“The Foreigner” is such a staple of community theatre, with its wealth of stock characters and silly fun, that I was a bit surprised to find it on the bill of fare for the equity Pennsylvania Shakespeare Festival

I had seen it twice at small local playhouses over the years and smiled my way through the absurd turns of events in playwright Larry Shue’s nutty farce, but I was quite unprepared to be blown away by the increasingly ridiculous whimsy and flat-out hilarity dished up at the main stage PSF Festival theatre version on opening night.

Their large stage is highly decorated as a Georgia country lodge in what can only be called southern kitsch, where the story revolves around the very complicated shenanigans of a young man who pretends he cannot speak English amidst the other members of the local establishment.

My biggest problem with this play is that the plot line is thin even as farces go.

However, the sure-footed director Jim Helsinger has chosen his sterling cast perfectly.

From the deus ex machina character Sgt. Froggy Le Sueur (Carl Wallnau), the sweet old lady hotelier Betty Meeks (Jane Ridley), the virginal Southern belle Catherine Simms (Marnie Schulenberg), her stupid younger brother Ellard Simms (David Button), the righteous parson Rev. David Marshall Lee (Zach Robidas), the scary redneck Owen Musser (Anthony Lawton) and ‘the foreigner’ Charlie Baker’ (Jacob Dresch), these superb players fulfill every stock character to the nth degree and beyond, insisting you forget all plot inconsistencies and just come along for the zany ride.

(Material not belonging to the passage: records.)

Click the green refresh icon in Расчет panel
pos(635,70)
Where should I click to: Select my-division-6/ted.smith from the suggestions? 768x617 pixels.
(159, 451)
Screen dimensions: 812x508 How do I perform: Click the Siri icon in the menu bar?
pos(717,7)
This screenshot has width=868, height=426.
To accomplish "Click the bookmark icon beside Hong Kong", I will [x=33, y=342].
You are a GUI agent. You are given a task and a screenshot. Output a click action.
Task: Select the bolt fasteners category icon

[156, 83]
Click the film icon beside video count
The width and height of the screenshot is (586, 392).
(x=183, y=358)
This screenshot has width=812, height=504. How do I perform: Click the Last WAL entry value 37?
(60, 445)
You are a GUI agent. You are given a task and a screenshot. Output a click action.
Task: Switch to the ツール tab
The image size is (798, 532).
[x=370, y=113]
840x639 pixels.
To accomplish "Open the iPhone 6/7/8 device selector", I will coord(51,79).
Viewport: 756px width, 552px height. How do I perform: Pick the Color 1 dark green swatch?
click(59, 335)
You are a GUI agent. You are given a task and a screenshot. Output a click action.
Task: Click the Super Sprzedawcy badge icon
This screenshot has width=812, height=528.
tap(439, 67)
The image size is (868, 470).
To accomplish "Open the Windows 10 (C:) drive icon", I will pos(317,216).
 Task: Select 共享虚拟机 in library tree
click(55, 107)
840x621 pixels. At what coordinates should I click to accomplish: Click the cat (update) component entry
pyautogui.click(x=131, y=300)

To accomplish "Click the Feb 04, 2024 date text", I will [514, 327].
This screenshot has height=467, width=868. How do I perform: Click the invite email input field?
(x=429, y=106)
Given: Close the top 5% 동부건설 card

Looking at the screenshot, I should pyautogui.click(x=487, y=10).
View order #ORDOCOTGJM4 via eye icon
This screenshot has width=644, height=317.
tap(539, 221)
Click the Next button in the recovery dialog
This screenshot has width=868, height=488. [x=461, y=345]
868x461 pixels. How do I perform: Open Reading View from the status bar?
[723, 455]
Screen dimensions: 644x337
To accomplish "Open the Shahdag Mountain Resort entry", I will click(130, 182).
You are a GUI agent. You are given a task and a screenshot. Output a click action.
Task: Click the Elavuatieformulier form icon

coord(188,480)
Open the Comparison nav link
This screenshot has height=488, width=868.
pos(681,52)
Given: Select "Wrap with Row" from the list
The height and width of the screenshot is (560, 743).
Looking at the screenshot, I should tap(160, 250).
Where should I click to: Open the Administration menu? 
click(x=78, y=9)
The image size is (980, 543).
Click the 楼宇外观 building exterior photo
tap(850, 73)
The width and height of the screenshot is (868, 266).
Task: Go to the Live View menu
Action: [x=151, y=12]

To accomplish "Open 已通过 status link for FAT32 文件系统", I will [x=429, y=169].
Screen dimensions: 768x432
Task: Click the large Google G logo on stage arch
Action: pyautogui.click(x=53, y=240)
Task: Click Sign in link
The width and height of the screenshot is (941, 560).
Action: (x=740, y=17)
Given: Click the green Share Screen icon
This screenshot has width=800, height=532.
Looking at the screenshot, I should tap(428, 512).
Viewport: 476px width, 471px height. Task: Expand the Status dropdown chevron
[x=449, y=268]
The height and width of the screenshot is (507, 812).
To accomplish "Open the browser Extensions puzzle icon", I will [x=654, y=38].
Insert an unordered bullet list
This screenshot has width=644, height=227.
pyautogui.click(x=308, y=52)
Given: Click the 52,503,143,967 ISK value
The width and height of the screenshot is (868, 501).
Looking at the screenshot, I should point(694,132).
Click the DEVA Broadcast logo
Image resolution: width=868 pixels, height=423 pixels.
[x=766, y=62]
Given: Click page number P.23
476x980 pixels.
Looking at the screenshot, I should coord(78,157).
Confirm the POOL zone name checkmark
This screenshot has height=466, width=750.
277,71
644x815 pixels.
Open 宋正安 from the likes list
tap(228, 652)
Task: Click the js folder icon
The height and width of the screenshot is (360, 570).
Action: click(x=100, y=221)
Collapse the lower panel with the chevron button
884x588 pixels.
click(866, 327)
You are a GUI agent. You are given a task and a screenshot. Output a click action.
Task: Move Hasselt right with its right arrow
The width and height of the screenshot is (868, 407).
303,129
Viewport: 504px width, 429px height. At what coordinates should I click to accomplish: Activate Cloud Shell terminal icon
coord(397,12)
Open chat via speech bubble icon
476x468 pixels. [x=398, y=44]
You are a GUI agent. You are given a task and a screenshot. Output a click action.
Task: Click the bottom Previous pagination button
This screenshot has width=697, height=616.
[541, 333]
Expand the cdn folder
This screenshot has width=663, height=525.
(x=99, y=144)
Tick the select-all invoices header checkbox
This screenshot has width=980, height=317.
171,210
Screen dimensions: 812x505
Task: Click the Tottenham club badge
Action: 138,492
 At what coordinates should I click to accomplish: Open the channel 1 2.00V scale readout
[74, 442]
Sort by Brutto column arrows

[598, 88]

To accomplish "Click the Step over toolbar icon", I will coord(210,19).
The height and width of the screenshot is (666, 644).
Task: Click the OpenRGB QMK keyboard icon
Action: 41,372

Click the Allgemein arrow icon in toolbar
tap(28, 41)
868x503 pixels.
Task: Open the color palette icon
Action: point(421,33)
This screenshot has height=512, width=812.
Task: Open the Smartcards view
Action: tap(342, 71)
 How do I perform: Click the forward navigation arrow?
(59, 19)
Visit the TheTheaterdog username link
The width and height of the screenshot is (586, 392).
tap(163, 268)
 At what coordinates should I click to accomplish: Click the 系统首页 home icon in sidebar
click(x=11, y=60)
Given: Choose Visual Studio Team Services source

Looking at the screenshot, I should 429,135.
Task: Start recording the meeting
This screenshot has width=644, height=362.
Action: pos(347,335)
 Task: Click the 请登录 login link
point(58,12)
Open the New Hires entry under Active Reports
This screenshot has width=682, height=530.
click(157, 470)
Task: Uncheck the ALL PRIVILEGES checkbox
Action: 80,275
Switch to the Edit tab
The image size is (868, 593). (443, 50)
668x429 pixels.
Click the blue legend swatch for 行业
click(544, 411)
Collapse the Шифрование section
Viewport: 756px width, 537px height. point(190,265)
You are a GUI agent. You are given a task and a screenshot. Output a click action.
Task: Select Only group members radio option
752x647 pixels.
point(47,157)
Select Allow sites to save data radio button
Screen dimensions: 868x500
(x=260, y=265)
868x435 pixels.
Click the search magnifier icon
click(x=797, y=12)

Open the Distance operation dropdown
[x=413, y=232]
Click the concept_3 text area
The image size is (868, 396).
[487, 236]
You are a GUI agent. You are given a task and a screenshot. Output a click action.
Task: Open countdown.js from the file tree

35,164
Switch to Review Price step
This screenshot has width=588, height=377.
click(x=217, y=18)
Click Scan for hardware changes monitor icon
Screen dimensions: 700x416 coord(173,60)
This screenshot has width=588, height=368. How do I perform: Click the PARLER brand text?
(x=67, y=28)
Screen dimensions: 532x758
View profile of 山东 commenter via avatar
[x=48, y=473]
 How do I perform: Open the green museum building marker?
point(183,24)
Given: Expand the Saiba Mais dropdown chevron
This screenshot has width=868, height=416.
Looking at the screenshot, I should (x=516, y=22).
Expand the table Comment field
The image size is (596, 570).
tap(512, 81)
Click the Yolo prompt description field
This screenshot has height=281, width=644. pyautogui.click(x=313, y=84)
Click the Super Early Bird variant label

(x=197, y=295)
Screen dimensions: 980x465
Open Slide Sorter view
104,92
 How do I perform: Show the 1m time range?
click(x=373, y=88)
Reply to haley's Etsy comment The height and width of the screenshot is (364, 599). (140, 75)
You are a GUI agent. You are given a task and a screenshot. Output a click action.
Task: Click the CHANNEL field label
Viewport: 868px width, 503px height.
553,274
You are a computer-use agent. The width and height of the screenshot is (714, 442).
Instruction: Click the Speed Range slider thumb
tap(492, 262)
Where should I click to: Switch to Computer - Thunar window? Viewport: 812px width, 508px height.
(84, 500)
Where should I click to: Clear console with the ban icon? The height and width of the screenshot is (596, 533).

But the title character must be singled out in the stunning performance of Jacob Dresch, who delivers a knockout performance as Charlie Baker, the ‘foreigner.’

Mr. Dresch takes full advantage of every absurd excess of the plot as he floats through a rarefied ether somewhere between slapstick and ballet to lead the cast through to its frothy and bravura conclusion.

Kudos to Mr. Helsinger for brisk direction of a script that could have easily bogged down in southern drawl but did not.

Joyful silliness and much laughter abound at PSF’s “The Foreigner.”